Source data
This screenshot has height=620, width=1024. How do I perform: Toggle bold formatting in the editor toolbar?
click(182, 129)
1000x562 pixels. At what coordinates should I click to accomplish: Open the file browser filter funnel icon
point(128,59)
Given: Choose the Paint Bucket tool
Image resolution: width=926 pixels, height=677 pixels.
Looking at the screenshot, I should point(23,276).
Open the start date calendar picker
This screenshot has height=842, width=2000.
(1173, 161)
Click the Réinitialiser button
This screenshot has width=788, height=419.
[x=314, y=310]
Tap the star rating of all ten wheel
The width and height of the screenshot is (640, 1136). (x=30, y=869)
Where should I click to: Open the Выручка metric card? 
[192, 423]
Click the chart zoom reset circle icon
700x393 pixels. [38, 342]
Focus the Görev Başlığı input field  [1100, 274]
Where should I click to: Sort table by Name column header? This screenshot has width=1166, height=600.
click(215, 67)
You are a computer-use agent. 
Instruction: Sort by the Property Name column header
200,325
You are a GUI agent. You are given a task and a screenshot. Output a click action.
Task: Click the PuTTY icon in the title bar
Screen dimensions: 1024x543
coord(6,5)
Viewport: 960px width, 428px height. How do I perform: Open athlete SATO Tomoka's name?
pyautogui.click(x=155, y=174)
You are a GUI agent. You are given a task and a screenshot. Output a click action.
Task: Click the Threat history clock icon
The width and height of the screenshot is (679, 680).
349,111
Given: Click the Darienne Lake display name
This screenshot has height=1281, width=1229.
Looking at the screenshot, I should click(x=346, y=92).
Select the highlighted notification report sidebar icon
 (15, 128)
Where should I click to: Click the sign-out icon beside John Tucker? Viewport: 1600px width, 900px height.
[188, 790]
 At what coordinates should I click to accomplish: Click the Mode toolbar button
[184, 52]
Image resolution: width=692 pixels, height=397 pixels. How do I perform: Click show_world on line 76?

#### Required work:
Repeat all of the records above exactly as written.

#### Solved problem:
This screenshot has height=620, width=1024. How do I perform: Toggle bold formatting in the editor toolbar?
click(182, 129)
1000x562 pixels. At what coordinates should I click to accomplish: Open the file browser filter funnel icon
point(128,59)
Given: Choose the Paint Bucket tool
Image resolution: width=926 pixels, height=677 pixels.
Looking at the screenshot, I should point(23,276).
Open the start date calendar picker
This screenshot has height=842, width=2000.
(1173, 161)
Click the Réinitialiser button
This screenshot has width=788, height=419.
[x=314, y=310]
Tap the star rating of all ten wheel
The width and height of the screenshot is (640, 1136). (x=30, y=869)
Where should I click to: Open the Выручка metric card? 
[192, 423]
Click the chart zoom reset circle icon
700x393 pixels. [38, 342]
Focus the Görev Başlığı input field  [1100, 274]
Where should I click to: Sort table by Name column header? This screenshot has width=1166, height=600.
click(215, 67)
You are a computer-use agent. 
Instruction: Sort by the Property Name column header
200,325
You are a GUI agent. You are given a task and a screenshot. Output a click action.
Task: Click the PuTTY icon in the title bar
Screen dimensions: 1024x543
coord(6,5)
Viewport: 960px width, 428px height. How do I perform: Open athlete SATO Tomoka's name?
pyautogui.click(x=155, y=174)
You are a GUI agent. You are given a task and a screenshot. Output a click action.
Task: Click the Threat history clock icon
The width and height of the screenshot is (679, 680).
349,111
Given: Click the Darienne Lake display name
This screenshot has height=1281, width=1229.
Looking at the screenshot, I should click(x=346, y=92).
Select the highlighted notification report sidebar icon
 (15, 128)
Where should I click to: Click the sign-out icon beside John Tucker? Viewport: 1600px width, 900px height.
[188, 790]
 At what coordinates should I click to accomplish: Click the Mode toolbar button
[184, 52]
Image resolution: width=692 pixels, height=397 pixels. How do I perform: Click show_world on line 76?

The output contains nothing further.